When we had to go through all the old native modules and ensure they were context-aware for the PulsarNext endeavor, pathwatcher was by far the biggest challenge. Lots of the native code still consumed libuv directly despite depending on nan.

I’m not a C++ expert, to say the least. I was able to understand tutorials aimed at migrating nan code to N-API, but I lack the ability to take lower-level code and re-imagine it in a context-aware environment. Still, I made the effort!

First attempt: modest rewrite

In lieu of understanding exactly what would achieve context-awareness, I wrote some tests that used threads in order to introduce multiple contexts within the same process and treated them as a proving ground for whatever I came up with.

I then tried to perform the minimum amount of upgrading that could possibly work — first by adapting the existing nan bindings to add context-awareness, then by attempting a minimal N-API rewrite. The goal was to keep things the same as much as possible, but with the added requirement that whatever I came up with must still demonstrate the ability to work in multiple contexts at once without segfaulting.

This was nearly a year ago and I don’t remember the exact details… but the n-api branch shows the results of that experiment. In short, the existing approach was too low-level for the amount of abstraction that context-awareness demanded.

I started looking around for other solutions.

Second attempt: bring in outside help

Rewriting the library entirely was no mean feat — it would have to perform similarly to the existing pathwatcher without any API changes. That’s a particular challenge because pathwatcher is the only file-watching library I can find that attempts to work synchronously.

PathWatcher.watch('foo.js', () => console.log('changed!'));
fs.writeFileSync('foo.js', 'new content');
// logs 'changed!'

All modern file-watchers expect that it will be some amount of time between your request to monitor a file/directory for changes and its fulfillment. (This made it more or less impossible to modernize pathwatcher by rewriting it to use some other file-watcher under the hood — and, yes, I definitely attempted that as well.)

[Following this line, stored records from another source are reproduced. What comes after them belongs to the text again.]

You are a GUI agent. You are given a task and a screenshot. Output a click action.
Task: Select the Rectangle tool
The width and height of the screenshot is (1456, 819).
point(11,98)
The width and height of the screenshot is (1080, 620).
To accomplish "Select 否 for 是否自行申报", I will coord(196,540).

Eventually I found efsw. It uses the right underlying APIs for each platform (old pathwatcher never used FSEvents on macOS, even after it became widely available) and it allowed for synchronousness. The process was slow-going because of my C++ inexperience, and it involved lots of long talks with Claude, the code robot which I find least distasteful of all the options out there. I took all the code Claude gave me with several grains of salt, checking its approaches against non-AI sources for sanity’s sake.

Complications on macOS

Eventually, I realized that efsw’s macOS approach was flawed. It used one FSEvents watcher per requested file/path, but there’s a hard system-wide limit of (I think) 1024 watchers, so that’s just not practical. (I didn't know about this limit until I had evidence of file-watching calls silently failing, at which point I dug into Console.app and learned why.)

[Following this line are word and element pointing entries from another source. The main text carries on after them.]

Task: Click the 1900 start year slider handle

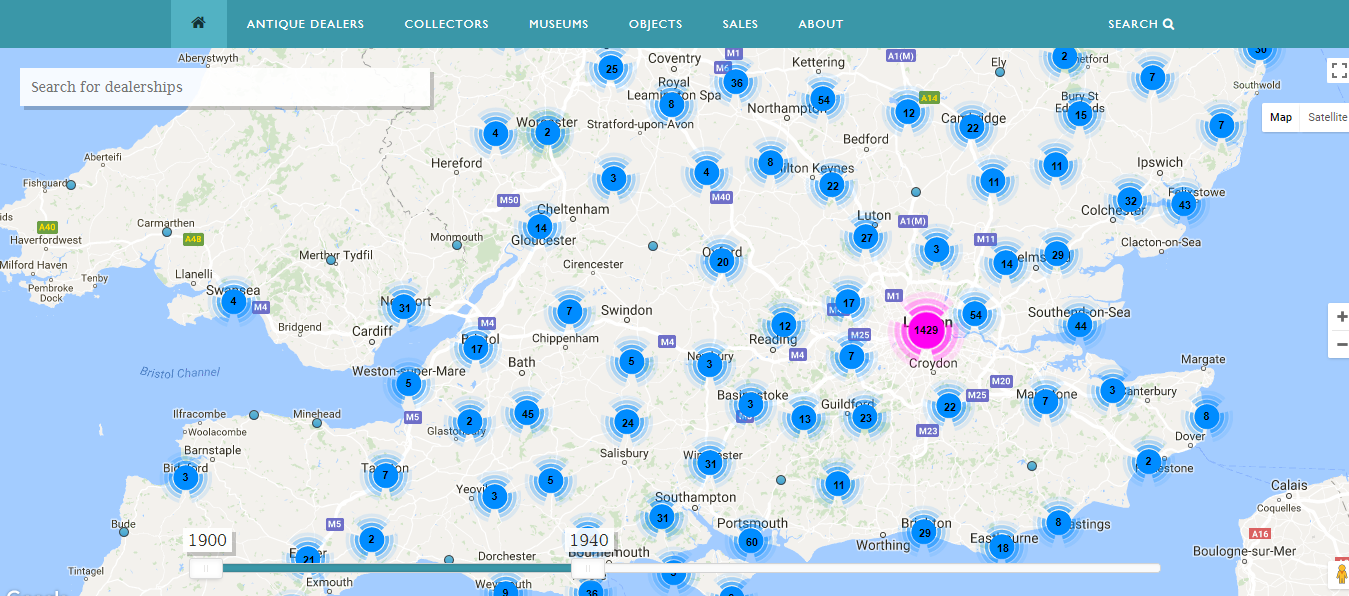Action: pyautogui.click(x=206, y=568)
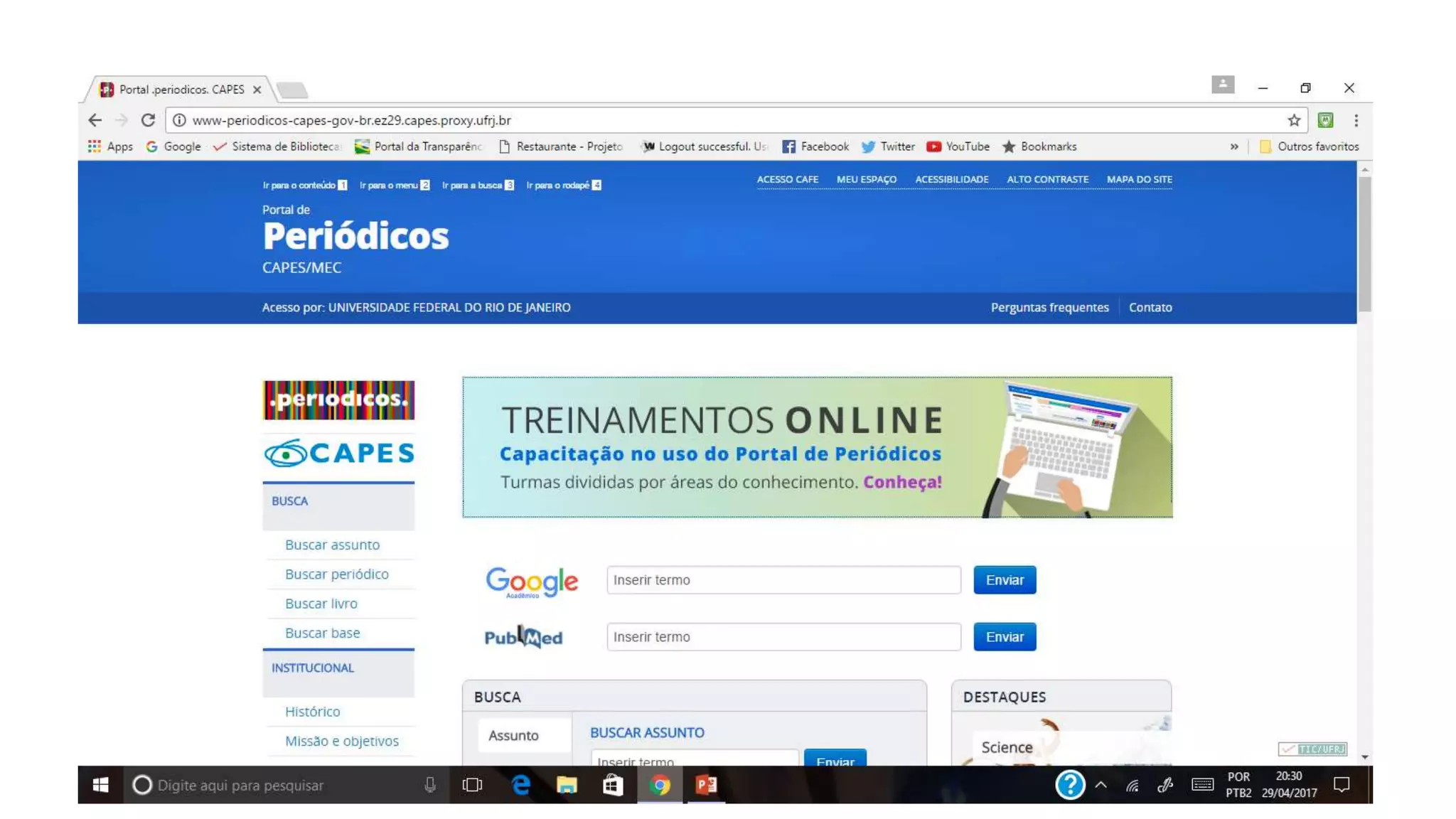Launch Microsoft Edge from the taskbar

pos(520,785)
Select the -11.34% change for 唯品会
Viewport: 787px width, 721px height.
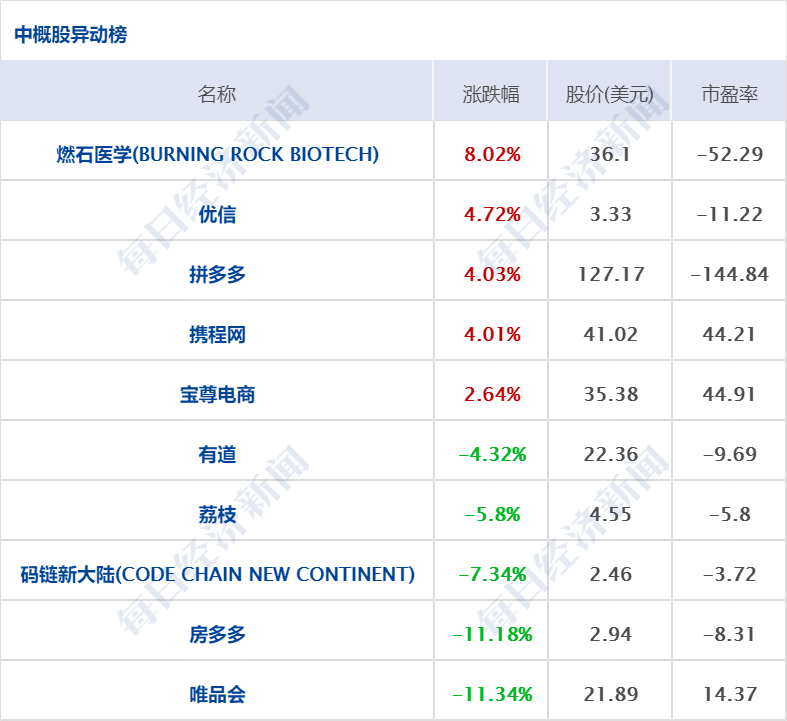coord(492,694)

I spent about a week reacting to this constraint in a fatally misguided way. pathwatcher doesn’t support recursive directory watching, but efsw allows you to add either recursive or non-recursive watchers. So I tried to optimize for watcher reuse on macOS by opting into recursive file-watching in efsw, then introducing a scheme similar to the NativeWatcherRegistry that watchPath uses. This got the specs to pass, but it unquestionably made the code worse — more complex and harder to reason about — just to solve an issue that was happening on only one of the three platforms we needed to support. (I understand why this watcher-reuse code was written for Atom back in the day, but I absolutely hate it and would love to find a way to make it unnecessary in Pulsar. So it was dumb of me to turn to this code I hated, even if I thought it would solve my problem.)

I refocused. This was a macOS-specific issue, so it needed a macOS-specific solution. Luckily, I discovered that each FSEvents watcher can watch arbitrarily many files, so no single consumer should need to declare more than two. Even more luckily, I was able to write a macOS-only adapter that is used instead of efsw’s approach in a way that is API-compatible. (We declare two watchers because, when you change the exact list of watched paths, you must restart the stream; so we alternate the streams between “primary” and “backup” and stagger their starting/stopping when paths change to ensure we don’t miss any events.)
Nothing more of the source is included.